Lexicographical Codec
Lexicographcial encodings are very useful for indexing information in an ordered key-value store such as LevelDb, FoundationDb, or DynamoDb.
Why
Existing ordered key-value storage options will only accept bytes as keys and it's non-trivial to convert a tuple into a byte-string that maintains a consistent order.
For numbers, you can't just stringify them because 2
< 11
but "2"
> "11"
. So this package uses elen
for encoding signed float64 numbers into lexicogrpahically ordered strings.
For arrays / tuples, if you join the array components together then you won't maintain component-wise order because ["jon", "smith"] < ["jonathan", "smith"]
but jonsmith > jonathansmith
. So this package joins elements using a null byte \x00
, escapes null bytes with \x00 => \x01\x00
, and escapes the escape bytes with \x01 => \x01\x01
. Thus, ["jon", "smith"] => "jon\x00smith"
and ["jonathan", "smith"] => "jonathan\x00smith"
which will maintain component-wise lexicographical order.
Lastly, we use a single byte prefix to encode the type of value we are encoding.
Getting Started
npm install lexicodec
export const jsonCodec = new Codec({
// null < object < array < number < string < boolean
b: NullEncoding,
c: ObjectEncoding,
d: ArrayEncoding,
e: NumberEncoding,
f: StringEncoding,
g: BooleanEncoding,
})
jsonCodec.encode(null) // => "b"
jsonCodec.encode(true) // => "gtrue"
jsonCodec.encode("hello world") // => "fhello world"

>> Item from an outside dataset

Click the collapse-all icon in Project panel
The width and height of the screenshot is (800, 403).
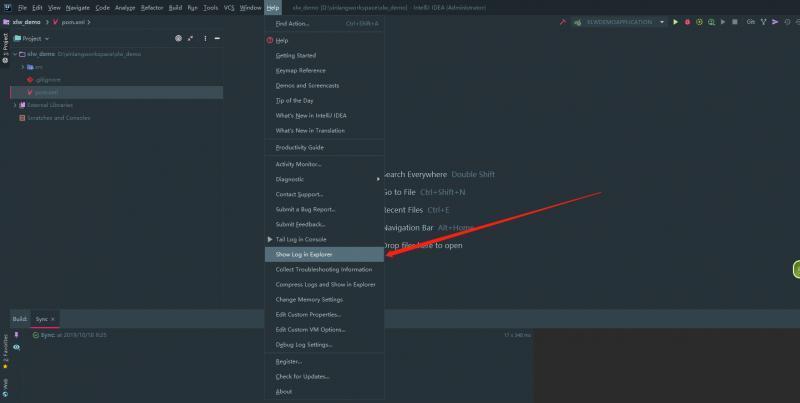tap(191, 38)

jsonCodec.encode(10) // => "e>;;41026;;;2161125899906842624"
jsonCodec.encode(["chet", "corcos"]) // => "dfchet\u0000fcorcos\u0000"
jsonCodec.encode({date: "2020-03-10"}) // => "cfdate\u0000f2020-03-10\u0000"
Objects are encoded as entries with ordered keys and they aren't all that useful except for duck typing. However, instead of duck typing, you can create your own custom encodings as well.
const DateEncoding: Encoding<Date> = {
match: (value: unknown) =>
typeof value === "object" &&
Object.getPrototypeOf(value) === Date.prototype,
encode: (value) => value.toISOString(),
decode: (value) => new Date(value),
compare: (a, b) => (a > b ? 1 : b > a ? -1 : 0),
}
const codec = new Codec({
b: NullEncoding,
c: ObjectEncoding,
d: ArrayEncoding,
e: NumberEncoding,
f: StringEncoding,
g: BooleanEncoding,
h: DateEncoding
})
codec.encode(new Date()) // => "h2023-11-29T18:44:54.942Z"
codec.encode(["created", new Date()]) // => "dfcreated\u0000h2023-11-29T18:44:54.943Z\u0000"
Encodings also have a compare
property so that you can compare values without having to serializing them. That way you can create in-memory abstractions that mimic the serialized behavior, useful for caching, etc.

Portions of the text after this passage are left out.